Central Laboratory, Jinan Central Hospital Affiliated to Shandong University, Jinan, China.
PLoS One. 2013;8(1):e54774. doi: 10.1371/journal.pone.0054774. Epub 2013 Jan 30.
Alpha-fetoprotein (AFP)-producing gastric cancer (AFPGC), represented by the production of AFP, has a more aggressive behavior than common gastric cancer. The underlying mechanisms are not well understood. Arsenic trioxide (As(2)O(3)) is used clinically to treat acute promyelocytic leukemia(APL) and has activity in vitro against several solid tumor cell lines, with induction of apoptosis and inhibition of proliferation the prime effects. Signal transducer and activator of transcription 3 (STAT3) has an important role in tumorigenesis of various primary cancers and cancer cell by upregulating cell-survival and downregulating tumor suppressor proteins. Here, we found decreased expression of AFP and STAT3 after induction of apoptosis by As(2)O(3) in the AFPGC FU97 cells. Also, the level of the STAT3 target oncogene Bcl-2 was decreased with As(2)O(3), and that of the tumor suppressor Bax was increased. Furthermore, STAT3 expression and depth of invasion and lymph node metastasis were associated. Survival of patients with gastric cancer was lower with AFP and STAT3 double overexpression than with overexpression of either alone. Downregulation of AFP and STAT3 expression plays an important role in As(2)O(3)-induced apoptosis of AFPGC cells, which suggests a new mechanism of As(2)O(3)-induced cell apoptosis. As(2)O(3) may be a possible agent for AFPGC treatment.

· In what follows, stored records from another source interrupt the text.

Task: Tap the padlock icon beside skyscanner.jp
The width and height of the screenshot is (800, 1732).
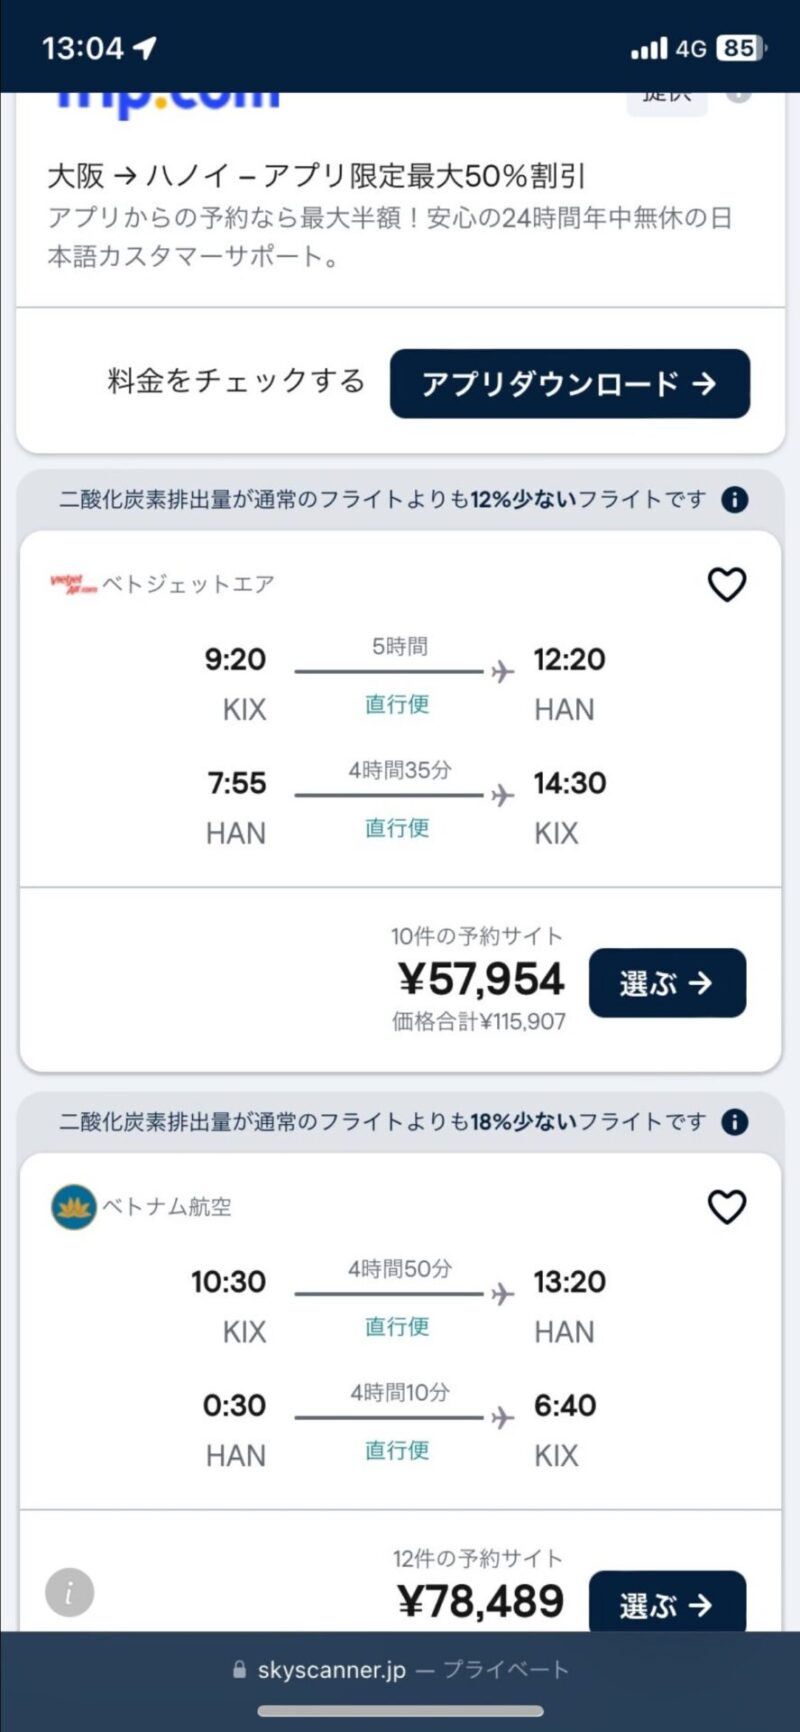Action: click(239, 1669)
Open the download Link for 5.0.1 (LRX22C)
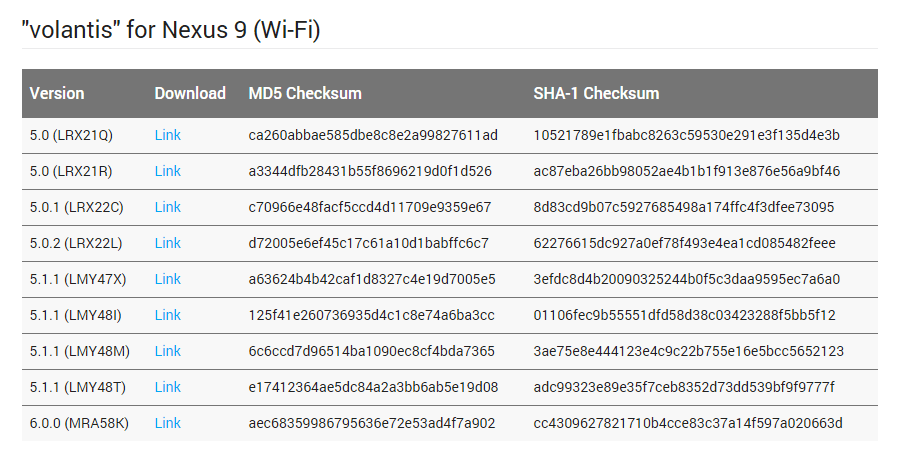 tap(168, 207)
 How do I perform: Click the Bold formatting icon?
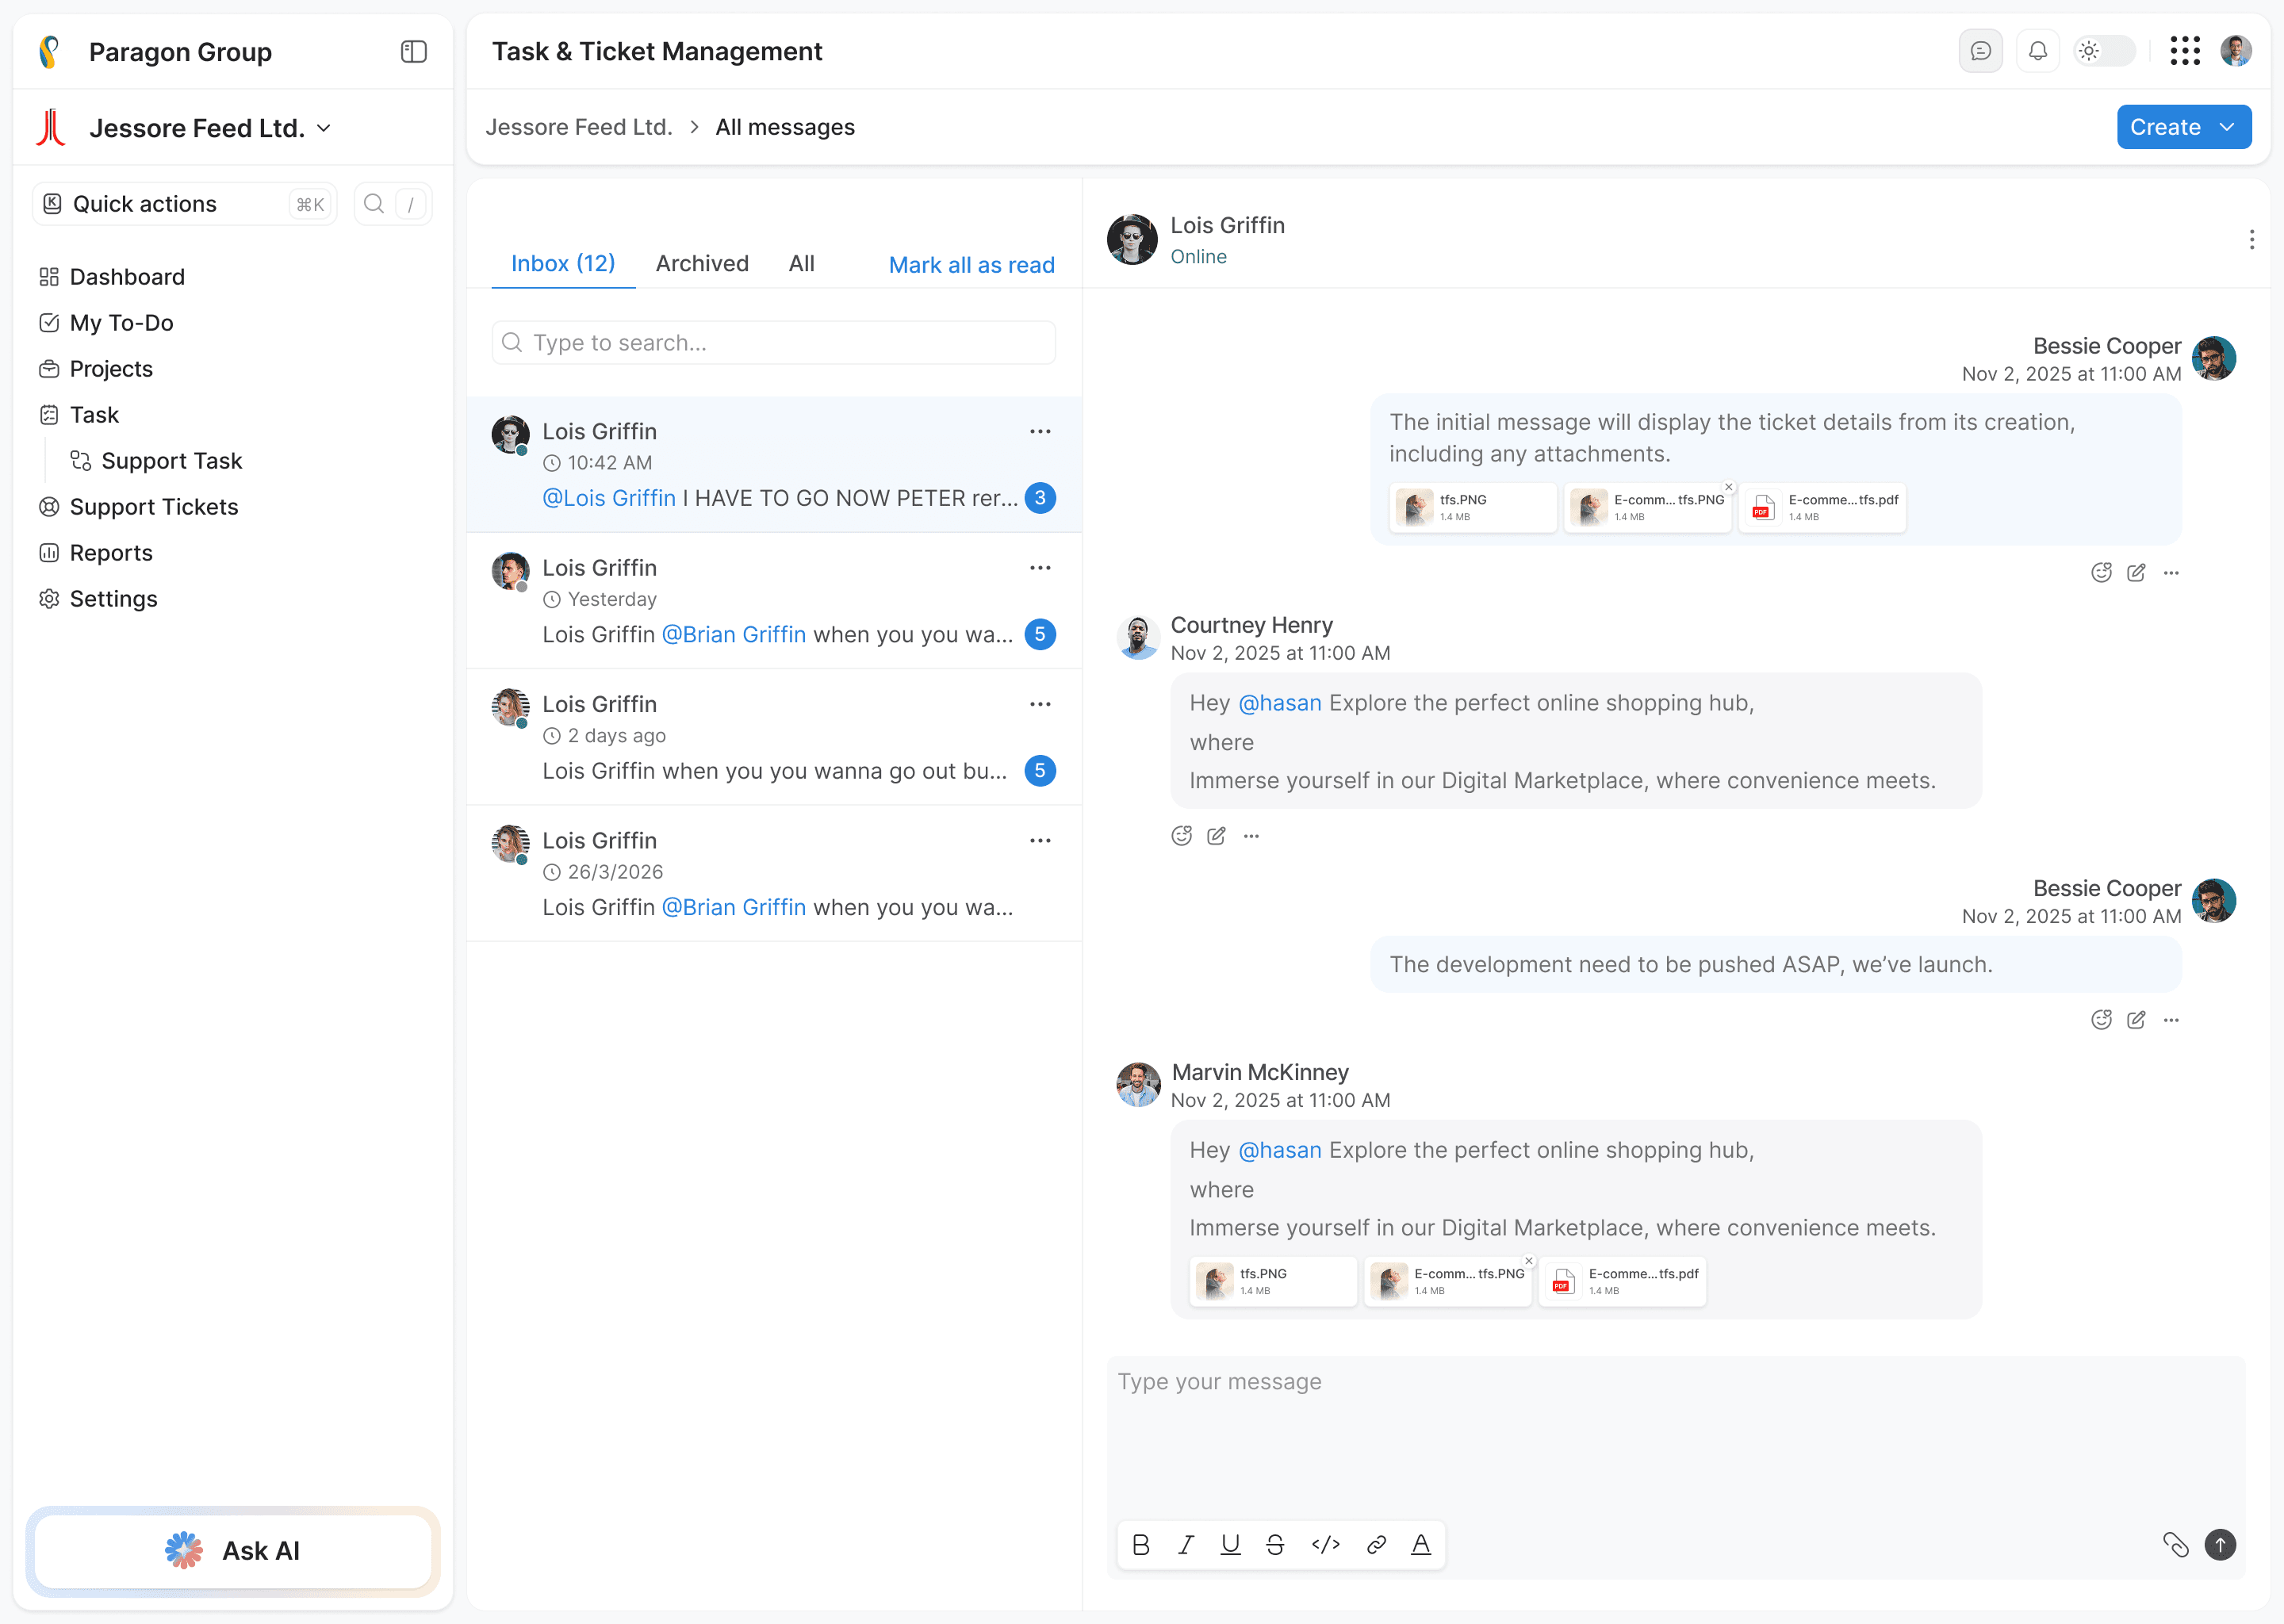pyautogui.click(x=1141, y=1545)
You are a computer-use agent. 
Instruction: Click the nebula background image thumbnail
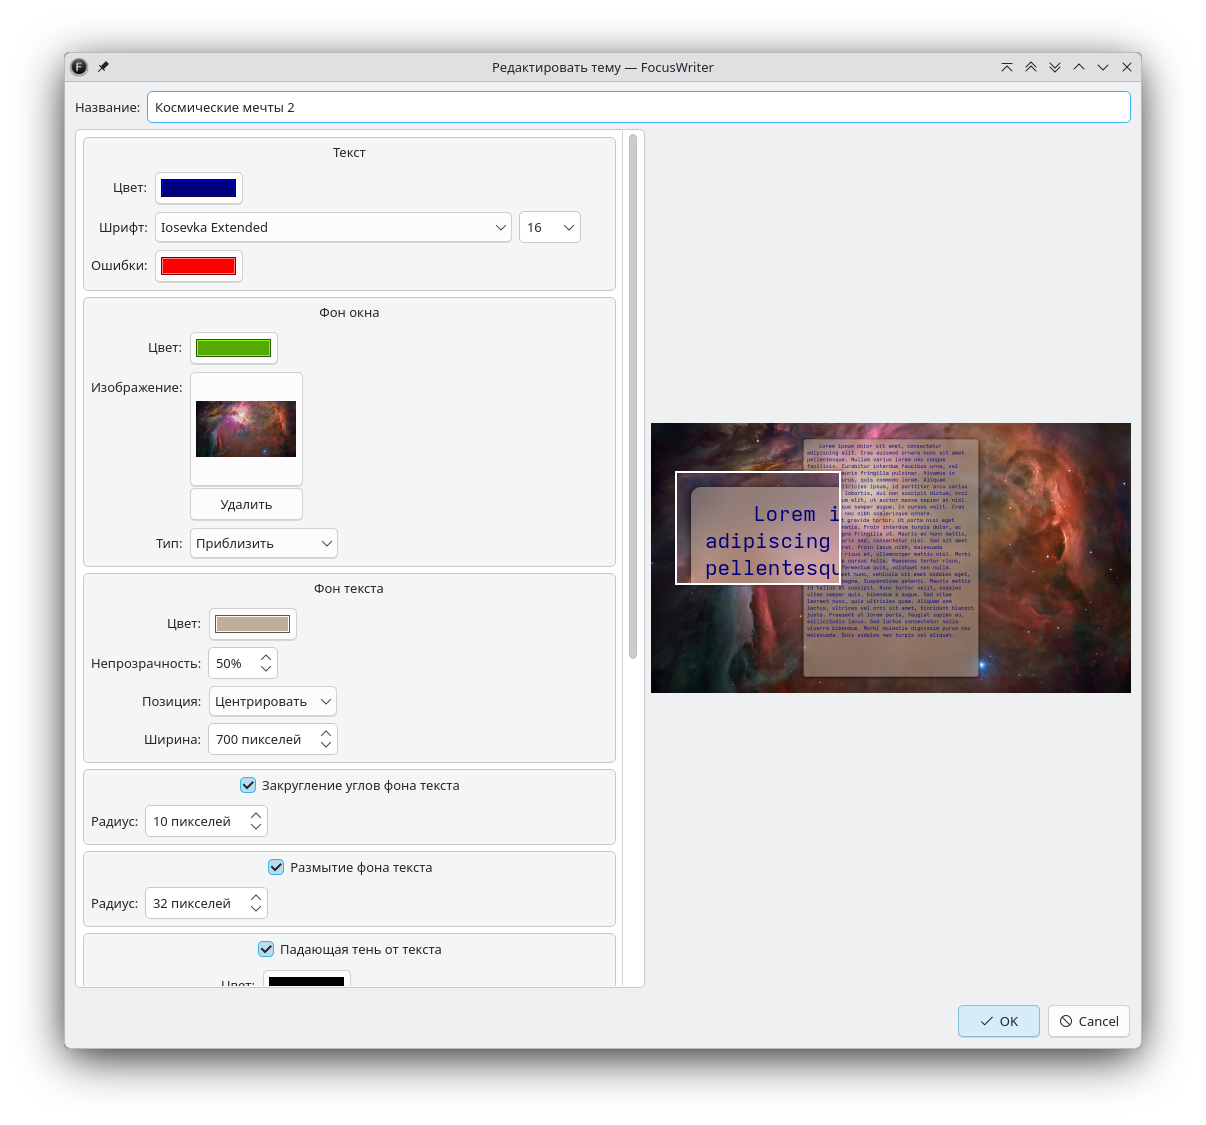click(x=246, y=429)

甲胎蛋白(AFP)产生的胃癌(AFPGC),以 AFP 的产生为代表,其行为比普通胃癌更具侵袭性。其潜在机制尚未得到很好的理解。三氧化二砷(As2O3)临床上用于治疗急性早幼粒细胞白血病(APL),并在体外对几种实体肿瘤细胞系具有活性,其主要作用是诱导细胞凋亡和抑制增殖。信号转导和转录激活因子 3(STAT3)在各种原发性癌症和癌细胞的肿瘤发生中起着重要作用,通过上调细胞存活和下调肿瘤抑制蛋白。在这里,我们发现 AFPGC FU97 细胞经 As2O3 诱导凋亡后 AFP 和 STAT3 的表达降低。此外,随着 As2O3 的作用,STAT3 靶基因 Bcl-2 的水平降低,而肿瘤抑制因子 Bax 的水平升高。此外,STAT3 表达水平与浸润深度和淋巴结转移有关。与 AFP 和 STAT3 双重过表达的胃癌患者的生存率低于单独过表达的胃癌患者。下调 AFP 和 STAT3 的表达在 As2O3 诱导 AFPGC 细胞凋亡中起着重要作用,提示了 As2O3 诱导细胞凋亡的新机制。As2O3 可能是治疗 AFPGC 的一种潜在药物。